Reps. Chris "Has Rafael Palmieri gotten his 300th hit yet?" Shays (Rumored to be "R"-CT) and Jim "I'm such a nobody that not even I've heard of me before" Langevin (D-RI) announced their new plan to solve America's health care problems last week. They're billing their new legislation, called the "American Health Benefits Program," as "the first bipartisan universal health care plan to originate in the U.S. House of Representatives."
Claiming that their plan (which won't be available to the public until later today or tomorrow at earliest) will "cure the health care system," Shays and Langevin want to play up "managed competition" and "shared responsibility" -- awesome, brand new ideas that mean "government control of the market" and "doctors need to take less and do more while taxpayers pay more for their countrymen's health care" -- to make health care "efficient and affordable."
Oh, and they would create yet another government bureaucracy, the Health Benefits Administration, to oversee this program, and to implement and enforce provider rate controls. But hey, don't let a couple simple little things like those turn you off; there's so much more to love about this plan!

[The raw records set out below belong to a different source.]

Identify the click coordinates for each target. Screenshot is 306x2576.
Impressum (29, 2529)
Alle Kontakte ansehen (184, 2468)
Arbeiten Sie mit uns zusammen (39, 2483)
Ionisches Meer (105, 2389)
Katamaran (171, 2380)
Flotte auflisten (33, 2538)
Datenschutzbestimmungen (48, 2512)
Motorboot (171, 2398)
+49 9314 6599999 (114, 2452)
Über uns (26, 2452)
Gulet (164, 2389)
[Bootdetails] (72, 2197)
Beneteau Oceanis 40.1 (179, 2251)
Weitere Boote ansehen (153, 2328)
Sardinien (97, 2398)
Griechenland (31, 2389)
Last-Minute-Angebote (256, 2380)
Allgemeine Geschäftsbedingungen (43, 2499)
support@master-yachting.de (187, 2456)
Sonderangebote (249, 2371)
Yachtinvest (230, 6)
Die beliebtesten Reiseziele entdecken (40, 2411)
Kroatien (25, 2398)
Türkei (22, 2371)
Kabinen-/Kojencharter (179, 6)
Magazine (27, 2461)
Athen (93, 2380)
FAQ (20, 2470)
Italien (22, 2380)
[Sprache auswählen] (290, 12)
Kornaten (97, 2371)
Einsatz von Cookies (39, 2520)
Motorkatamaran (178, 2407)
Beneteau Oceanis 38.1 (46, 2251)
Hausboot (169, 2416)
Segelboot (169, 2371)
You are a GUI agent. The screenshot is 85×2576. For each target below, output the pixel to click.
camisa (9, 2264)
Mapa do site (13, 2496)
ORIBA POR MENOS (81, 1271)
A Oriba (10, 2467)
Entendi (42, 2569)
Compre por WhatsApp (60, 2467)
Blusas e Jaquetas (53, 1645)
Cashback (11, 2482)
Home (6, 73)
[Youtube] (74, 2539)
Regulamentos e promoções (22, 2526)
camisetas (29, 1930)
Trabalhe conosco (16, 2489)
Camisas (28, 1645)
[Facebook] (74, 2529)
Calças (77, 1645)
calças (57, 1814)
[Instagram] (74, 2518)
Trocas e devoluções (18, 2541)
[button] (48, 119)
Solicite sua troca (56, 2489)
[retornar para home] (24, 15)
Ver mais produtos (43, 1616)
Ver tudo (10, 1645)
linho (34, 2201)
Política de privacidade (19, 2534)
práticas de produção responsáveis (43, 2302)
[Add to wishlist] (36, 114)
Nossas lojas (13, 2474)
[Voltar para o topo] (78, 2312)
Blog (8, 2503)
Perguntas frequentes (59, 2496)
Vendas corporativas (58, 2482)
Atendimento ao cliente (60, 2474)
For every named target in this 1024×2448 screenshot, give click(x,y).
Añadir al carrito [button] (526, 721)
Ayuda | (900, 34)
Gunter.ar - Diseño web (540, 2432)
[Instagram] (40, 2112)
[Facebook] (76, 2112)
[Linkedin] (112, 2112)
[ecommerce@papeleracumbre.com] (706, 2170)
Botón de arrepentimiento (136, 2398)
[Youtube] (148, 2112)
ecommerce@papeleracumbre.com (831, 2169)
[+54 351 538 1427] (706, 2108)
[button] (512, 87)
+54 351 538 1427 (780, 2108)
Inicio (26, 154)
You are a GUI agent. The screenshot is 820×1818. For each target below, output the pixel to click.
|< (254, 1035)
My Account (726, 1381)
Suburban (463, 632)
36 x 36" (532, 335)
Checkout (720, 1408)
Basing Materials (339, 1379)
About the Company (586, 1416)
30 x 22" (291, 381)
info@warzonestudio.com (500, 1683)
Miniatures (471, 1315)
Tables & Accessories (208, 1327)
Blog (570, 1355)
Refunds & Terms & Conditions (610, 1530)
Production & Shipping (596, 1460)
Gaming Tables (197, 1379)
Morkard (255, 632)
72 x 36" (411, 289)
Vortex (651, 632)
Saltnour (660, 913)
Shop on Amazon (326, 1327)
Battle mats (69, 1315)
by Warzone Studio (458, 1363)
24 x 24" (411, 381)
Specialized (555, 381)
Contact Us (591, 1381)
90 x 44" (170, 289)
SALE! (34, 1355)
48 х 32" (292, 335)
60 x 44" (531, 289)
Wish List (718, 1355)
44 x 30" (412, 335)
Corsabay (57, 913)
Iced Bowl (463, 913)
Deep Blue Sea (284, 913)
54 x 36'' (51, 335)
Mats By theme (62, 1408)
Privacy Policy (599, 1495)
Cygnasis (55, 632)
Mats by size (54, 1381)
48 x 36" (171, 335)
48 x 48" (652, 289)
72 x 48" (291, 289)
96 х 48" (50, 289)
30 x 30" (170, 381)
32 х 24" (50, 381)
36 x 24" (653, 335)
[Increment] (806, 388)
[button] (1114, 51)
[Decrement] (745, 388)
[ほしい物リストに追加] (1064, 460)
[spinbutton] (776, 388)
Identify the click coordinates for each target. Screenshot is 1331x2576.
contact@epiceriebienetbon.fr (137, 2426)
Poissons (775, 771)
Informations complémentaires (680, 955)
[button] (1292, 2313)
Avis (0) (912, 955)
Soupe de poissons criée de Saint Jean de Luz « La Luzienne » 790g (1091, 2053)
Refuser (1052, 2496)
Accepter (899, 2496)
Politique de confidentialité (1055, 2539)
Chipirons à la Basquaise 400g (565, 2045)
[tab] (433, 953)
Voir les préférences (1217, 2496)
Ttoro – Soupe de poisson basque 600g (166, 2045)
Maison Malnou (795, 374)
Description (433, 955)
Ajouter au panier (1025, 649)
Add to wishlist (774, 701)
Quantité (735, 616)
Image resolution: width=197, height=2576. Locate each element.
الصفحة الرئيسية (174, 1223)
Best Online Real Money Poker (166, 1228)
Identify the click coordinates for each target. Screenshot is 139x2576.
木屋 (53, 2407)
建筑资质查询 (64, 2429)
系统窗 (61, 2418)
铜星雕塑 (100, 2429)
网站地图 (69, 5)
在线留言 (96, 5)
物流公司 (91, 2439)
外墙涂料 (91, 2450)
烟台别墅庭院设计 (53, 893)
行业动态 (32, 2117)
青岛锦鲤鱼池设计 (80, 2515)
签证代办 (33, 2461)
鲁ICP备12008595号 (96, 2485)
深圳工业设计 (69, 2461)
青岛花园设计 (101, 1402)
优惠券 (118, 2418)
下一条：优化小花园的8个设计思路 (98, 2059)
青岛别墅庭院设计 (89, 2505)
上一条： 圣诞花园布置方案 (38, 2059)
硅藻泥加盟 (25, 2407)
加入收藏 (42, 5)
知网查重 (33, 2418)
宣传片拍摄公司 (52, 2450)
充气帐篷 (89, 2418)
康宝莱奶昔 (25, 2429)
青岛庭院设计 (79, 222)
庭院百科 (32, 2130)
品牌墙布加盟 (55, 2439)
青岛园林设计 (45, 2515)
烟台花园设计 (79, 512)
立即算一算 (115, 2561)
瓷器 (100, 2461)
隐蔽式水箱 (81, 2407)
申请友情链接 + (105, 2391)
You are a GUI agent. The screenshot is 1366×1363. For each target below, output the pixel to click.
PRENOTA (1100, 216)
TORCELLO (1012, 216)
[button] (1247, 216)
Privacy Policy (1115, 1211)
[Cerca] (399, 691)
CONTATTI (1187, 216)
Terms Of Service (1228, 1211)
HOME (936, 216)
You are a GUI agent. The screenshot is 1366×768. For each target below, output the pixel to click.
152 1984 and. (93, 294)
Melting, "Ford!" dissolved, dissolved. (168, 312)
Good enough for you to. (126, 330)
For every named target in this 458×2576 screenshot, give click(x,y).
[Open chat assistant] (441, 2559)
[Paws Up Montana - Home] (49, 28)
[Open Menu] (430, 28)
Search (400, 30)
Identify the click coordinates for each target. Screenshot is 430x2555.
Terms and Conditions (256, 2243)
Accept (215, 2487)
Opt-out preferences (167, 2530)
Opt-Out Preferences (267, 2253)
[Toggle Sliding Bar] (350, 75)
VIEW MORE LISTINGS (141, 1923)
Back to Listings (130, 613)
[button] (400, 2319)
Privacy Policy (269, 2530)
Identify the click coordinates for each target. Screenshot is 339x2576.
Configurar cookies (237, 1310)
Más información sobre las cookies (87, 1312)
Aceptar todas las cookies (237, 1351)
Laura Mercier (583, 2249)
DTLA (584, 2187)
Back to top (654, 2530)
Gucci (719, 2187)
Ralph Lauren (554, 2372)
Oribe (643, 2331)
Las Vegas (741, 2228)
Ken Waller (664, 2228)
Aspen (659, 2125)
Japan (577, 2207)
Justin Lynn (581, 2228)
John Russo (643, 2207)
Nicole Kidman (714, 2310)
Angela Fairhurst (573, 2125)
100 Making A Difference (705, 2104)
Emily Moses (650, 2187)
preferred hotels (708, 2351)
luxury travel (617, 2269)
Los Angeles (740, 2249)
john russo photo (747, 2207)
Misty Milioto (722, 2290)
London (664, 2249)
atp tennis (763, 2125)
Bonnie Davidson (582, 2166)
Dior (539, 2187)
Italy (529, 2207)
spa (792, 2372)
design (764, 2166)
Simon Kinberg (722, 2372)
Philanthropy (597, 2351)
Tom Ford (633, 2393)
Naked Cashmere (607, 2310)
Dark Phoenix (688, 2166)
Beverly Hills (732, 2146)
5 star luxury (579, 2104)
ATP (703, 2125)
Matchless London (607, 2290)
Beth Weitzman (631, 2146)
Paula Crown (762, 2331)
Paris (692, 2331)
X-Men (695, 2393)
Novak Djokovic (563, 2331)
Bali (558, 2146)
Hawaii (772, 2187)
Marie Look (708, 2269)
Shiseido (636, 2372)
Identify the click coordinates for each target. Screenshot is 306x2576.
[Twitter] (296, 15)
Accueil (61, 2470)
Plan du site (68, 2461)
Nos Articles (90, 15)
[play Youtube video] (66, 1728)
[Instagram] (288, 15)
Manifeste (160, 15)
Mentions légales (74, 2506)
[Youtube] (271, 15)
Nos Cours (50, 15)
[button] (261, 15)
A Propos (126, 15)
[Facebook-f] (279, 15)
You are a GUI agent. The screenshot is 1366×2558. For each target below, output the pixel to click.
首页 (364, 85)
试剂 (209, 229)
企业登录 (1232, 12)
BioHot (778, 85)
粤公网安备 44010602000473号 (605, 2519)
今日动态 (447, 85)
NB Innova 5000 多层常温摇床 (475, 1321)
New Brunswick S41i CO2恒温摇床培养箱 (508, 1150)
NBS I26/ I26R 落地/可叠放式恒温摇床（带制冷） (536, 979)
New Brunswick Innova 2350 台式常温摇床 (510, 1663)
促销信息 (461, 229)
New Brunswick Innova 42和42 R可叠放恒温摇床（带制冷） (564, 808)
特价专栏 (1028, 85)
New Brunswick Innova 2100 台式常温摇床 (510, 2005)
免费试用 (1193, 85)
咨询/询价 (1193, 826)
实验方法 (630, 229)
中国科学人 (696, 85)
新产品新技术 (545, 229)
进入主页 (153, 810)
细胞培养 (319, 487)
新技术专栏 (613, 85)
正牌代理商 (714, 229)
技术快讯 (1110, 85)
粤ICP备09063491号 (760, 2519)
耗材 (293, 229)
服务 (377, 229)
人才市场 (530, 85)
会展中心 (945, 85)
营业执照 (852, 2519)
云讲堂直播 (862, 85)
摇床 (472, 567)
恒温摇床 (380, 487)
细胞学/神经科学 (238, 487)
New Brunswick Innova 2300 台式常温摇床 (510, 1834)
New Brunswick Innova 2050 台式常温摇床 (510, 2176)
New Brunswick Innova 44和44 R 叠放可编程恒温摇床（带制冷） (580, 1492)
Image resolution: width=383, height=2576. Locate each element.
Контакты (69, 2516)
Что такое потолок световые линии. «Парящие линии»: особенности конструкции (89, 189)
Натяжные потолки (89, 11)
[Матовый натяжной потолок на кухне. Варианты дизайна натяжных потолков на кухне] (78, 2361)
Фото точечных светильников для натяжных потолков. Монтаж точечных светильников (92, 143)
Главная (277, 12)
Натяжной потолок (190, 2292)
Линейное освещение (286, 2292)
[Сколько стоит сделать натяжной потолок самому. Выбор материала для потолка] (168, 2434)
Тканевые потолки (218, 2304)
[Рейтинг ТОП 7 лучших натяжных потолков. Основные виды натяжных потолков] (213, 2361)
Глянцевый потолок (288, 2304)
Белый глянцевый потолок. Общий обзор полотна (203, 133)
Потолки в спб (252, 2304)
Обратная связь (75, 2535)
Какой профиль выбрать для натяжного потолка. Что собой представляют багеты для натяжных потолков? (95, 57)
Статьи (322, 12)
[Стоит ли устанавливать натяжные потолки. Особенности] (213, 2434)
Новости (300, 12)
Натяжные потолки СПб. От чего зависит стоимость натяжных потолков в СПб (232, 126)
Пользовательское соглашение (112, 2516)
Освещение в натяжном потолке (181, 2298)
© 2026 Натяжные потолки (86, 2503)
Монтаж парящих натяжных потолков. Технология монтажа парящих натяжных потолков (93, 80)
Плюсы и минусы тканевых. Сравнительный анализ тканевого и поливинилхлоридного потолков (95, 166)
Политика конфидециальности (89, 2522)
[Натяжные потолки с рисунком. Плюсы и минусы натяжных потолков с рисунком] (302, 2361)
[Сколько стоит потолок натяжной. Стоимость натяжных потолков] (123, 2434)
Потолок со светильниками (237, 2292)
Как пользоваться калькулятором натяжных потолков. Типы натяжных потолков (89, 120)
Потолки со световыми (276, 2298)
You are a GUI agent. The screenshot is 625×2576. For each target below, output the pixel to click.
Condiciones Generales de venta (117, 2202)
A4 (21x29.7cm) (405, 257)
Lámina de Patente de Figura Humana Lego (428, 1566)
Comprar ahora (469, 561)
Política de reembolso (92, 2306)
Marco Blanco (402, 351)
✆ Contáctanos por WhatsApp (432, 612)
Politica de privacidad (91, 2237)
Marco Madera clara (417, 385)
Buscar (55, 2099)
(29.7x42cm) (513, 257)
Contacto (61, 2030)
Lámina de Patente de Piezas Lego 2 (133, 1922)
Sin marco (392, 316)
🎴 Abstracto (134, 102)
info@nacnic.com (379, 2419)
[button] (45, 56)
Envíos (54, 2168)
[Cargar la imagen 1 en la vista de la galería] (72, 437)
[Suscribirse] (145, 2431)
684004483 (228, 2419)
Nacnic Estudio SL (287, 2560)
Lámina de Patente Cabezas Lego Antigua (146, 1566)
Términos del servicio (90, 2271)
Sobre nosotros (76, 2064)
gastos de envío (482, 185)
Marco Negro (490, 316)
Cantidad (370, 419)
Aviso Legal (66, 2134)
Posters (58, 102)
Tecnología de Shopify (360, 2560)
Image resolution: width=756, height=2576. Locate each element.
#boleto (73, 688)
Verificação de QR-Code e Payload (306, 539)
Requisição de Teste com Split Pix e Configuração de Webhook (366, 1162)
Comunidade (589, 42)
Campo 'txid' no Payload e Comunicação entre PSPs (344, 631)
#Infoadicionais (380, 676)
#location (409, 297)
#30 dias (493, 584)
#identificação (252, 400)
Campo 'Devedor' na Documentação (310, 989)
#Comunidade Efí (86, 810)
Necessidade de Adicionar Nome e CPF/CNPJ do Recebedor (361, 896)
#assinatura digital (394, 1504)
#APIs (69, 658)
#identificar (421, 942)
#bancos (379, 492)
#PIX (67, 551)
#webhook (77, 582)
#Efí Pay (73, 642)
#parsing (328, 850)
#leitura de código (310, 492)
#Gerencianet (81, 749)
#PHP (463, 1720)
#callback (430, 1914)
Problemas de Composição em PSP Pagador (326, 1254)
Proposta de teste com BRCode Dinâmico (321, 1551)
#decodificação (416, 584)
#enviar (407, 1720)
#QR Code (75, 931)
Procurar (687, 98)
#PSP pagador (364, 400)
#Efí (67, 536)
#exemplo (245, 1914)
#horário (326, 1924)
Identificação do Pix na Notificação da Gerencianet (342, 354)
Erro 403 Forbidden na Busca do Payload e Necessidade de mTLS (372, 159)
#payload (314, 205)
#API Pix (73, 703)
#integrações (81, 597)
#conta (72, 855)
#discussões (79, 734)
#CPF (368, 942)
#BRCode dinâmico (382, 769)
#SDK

For example, under this program, individuals who did not sign up for a plan would be automatically enrolled in one in their region. Further, its estimated $540 billion price tag (a low estimate, as *all* health care program estimates are) would be funded by "employer contributions" -- i.e., as always, a new payroll tax. Hit those nasty corporations where it hurts, and get health care for the people! Yeah!
Only it doesn't work that way, as anybody with the most basic concept of economics can tell you. Just because the federal (or state, or local) government snaps its fingers and implements a new tax on employers doesn't mean that that employer miraculously has more *money* with which to pay that tax. When it comes to payroll tax increases, workers' salaries don't rise in response to the levy, allowing employees to take home the same amount while the business they work for takes a larger financial hit from the new tax. Instead, that money comes straight out of the funds used to pay workers, causing one of two things to happen: (a) wages are cut to make up for the money lost to the new tax, or (b) jobs are cut to make up for the money lost to the new tax.
Capital is a finite resource in business, and countless tax increases eat into that finite total. This is something which those in government -- the one organization which, due to its power to legally take resources at the point of a gun, has the least finite resources of all -- seem chronically unable to understand. When more money has to be given to the government, that money is taken from a different area of a business's operation. In the case of an increased payroll tax, that money can only come directly from the cash set aside to pay workers' wages.
But this is madness! says Langevin, who uses as his rationale for cosponsoring this plan his belief that "We're the only industrialized country [in the world] that doesn't have a universal plan." Very astute, Mr. Congressman. We're also the most advanced, the most successful, with the best health care system, and a great deal of that comes from the fact that we have been blessed with the wisdom to avoid being just like the rest of the world on so many issues, including government-run health care.
In the end, I believe, this entire argument will be moot anyway. Nobody really cares about what two no-names like Shays and Langevin have to say about this issue. Further, this bill will never be subject to a floor vote, because there are myriad Reps with a lot more respect, pull, and seniority than these two who are already queued up to have their versions of socialized medicine heard and voted on.